Wendy’s plans to cut back on its use of ghost kitchens, but experts told The Food Institute such operations likely are here to stay.
Restaurant Business reported (Aug. 10) Wendy’s had determined its deal with Reef Kitchens is not performing as well as hoped, prompting a re-evaluation that could lead to the closure of 70 Reefs, leaving the fast-food chain with just 65 in the U.S., Canada and the U.K. Originally, Wendy’s had planned to open 700 sites globally; that number has been pared to 100 to 150 locations, the report said.
On the other hand, Kitchen United secured $100 million in its latest round of funding from the likes of Burger King parent Restaurant Brands International, Kroger and Simon shopping malls, Forbes reported (Aug. 1).
Experts told The Food Institute Wendy’s decision likely is an outlier, given the popularity of delivery options, restaurateurs’ ability to try out new recipes without disrupting their on-site operations and the relatively lower start-up costs in new or underserved markets.
“The trend for food delivery will continue and ghost kitchens will be a part of the growth,” said Andy LaPointe, owner of TraverseBayFarms.com. LaPointe has two locations in resort areas of Northern Michigan, serving seasonal deli items. “But the additional cost of delivery apps and takeout containers has strained the profitability of ghost kitchens.”

= Given entries =
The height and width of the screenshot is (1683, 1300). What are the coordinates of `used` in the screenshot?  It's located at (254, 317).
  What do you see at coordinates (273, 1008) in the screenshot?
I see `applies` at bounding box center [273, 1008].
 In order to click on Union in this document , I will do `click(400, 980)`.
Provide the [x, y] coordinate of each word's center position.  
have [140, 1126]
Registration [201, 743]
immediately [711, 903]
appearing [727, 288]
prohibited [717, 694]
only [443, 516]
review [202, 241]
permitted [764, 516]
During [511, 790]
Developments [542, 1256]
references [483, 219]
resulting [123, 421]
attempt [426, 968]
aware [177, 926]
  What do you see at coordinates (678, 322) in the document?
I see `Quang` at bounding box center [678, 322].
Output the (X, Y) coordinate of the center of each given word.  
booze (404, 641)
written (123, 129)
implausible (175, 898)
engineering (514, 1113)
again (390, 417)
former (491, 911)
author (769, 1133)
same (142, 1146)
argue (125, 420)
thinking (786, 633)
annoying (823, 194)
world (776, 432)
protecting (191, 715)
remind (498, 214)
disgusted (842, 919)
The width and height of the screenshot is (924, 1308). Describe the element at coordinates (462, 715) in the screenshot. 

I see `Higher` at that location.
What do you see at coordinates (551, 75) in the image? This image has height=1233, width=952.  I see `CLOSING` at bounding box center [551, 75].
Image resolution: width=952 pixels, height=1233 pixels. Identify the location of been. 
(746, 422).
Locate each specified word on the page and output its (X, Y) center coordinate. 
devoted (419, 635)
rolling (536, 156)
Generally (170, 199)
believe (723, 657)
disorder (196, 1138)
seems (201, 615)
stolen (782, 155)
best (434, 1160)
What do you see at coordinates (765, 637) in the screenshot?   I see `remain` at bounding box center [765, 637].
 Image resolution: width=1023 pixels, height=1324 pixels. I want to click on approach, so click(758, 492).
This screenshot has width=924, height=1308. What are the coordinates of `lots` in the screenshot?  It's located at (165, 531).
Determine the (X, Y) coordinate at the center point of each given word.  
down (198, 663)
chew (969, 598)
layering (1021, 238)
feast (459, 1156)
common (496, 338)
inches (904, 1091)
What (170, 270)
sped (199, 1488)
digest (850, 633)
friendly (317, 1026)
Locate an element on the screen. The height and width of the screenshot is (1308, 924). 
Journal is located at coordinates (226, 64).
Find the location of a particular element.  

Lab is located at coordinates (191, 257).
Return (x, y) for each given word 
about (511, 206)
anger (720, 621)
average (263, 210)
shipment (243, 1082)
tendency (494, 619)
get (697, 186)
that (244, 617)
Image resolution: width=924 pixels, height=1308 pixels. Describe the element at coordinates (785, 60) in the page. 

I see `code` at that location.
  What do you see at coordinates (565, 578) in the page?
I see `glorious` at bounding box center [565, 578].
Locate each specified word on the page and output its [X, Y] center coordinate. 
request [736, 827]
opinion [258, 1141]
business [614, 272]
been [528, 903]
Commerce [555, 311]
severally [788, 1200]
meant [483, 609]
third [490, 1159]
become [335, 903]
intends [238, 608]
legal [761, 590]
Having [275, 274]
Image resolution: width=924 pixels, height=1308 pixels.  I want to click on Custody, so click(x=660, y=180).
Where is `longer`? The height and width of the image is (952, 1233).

= Goals =
1. Return the stretch of entries from the line containing "layering (1021, 238)" through the last entry, copied word for word.
2. Extend the ghost kitchen article beyond its final sentence.

= Task results =
1.
layering (1021, 238)
feast (459, 1156)
common (496, 338)
inches (904, 1091)
What (170, 270)
sped (199, 1488)
digest (850, 633)
friendly (317, 1026)
Locate an element on the screen. The height and width of the screenshot is (1308, 924). 
Journal is located at coordinates (226, 64).
Find the location of a particular element.  

Lab is located at coordinates (191, 257).
Return (x, y) for each given word 
about (511, 206)
anger (720, 621)
average (263, 210)
shipment (243, 1082)
tendency (494, 619)
get (697, 186)
that (244, 617)
Image resolution: width=924 pixels, height=1308 pixels. Describe the element at coordinates (785, 60) in the page. 

I see `code` at that location.
  What do you see at coordinates (565, 578) in the page?
I see `glorious` at bounding box center [565, 578].
Locate each specified word on the page and output its [X, Y] center coordinate. 
request [736, 827]
opinion [258, 1141]
business [614, 272]
been [528, 903]
Commerce [555, 311]
severally [788, 1200]
meant [483, 609]
third [490, 1159]
become [335, 903]
intends [238, 608]
legal [761, 590]
Having [275, 274]
Image resolution: width=924 pixels, height=1308 pixels.  I want to click on Custody, so click(x=660, y=180).
Where is `longer`? The height and width of the image is (952, 1233).

2.
LaPointe also noted that to maximize the customer experience, ghost kitchen workers need to memorize recipes – often juggling more than one restaurant’s needs – to speed customer service.
Muhammad Ahsan Ahmed, founder and CEO of 2030 Kitchen Inc., said there are two types of ghost kitchens: a brand that outsources its business to another operator and a business that has moved some or all of its operations from brick-and-mortar to a hidden model.
“I feel ghost kitchen arrangements for the first type will struggle, and brands might cut back on this kind of arrangement. Moreover, we feel the second type of ghost kitchen may flourish relatively more easily,” Ahmed said.
Ahmed said his company, which operates in Pakistan and elsewhere, is investing more time and money in ghost operations, paying close attention to what works and doesn’t.
“The biggest issue is the cost of customer acquisition, plus there is a lack of expertise regarding ghost kitchens. Figuring out the right model, the right pace and having patience are what we think will help us unleash the mammoth potential,” he said.
AGGREGATORS A KEY FACTOR
Whether restaurants cut back on their use of ghost kitchens largely depends on what a restaurant is serving and whether the advantages of having an off-site operation benefits current dine-in or take-out services, said Bilal Sheikh, founder and CEO of Lettus Kitchens.
“Suppose a restaurant is a concept that fares well for online delivery, for example, fast food. In that case, scaling via ghost kitchen makes business sense provided the restaurant can drive online orders through aggregators without frequent discounts … and has its own direct ordering online channel,” Sheikh said.
“If the latter isn’t something the brand is good at or wants to be good at, the margins earned through aggregators will consistently be low. They will often prompt the brand to either consider having a takeaway window, a dine-in facility, or constantly discounting orders to generate volume.”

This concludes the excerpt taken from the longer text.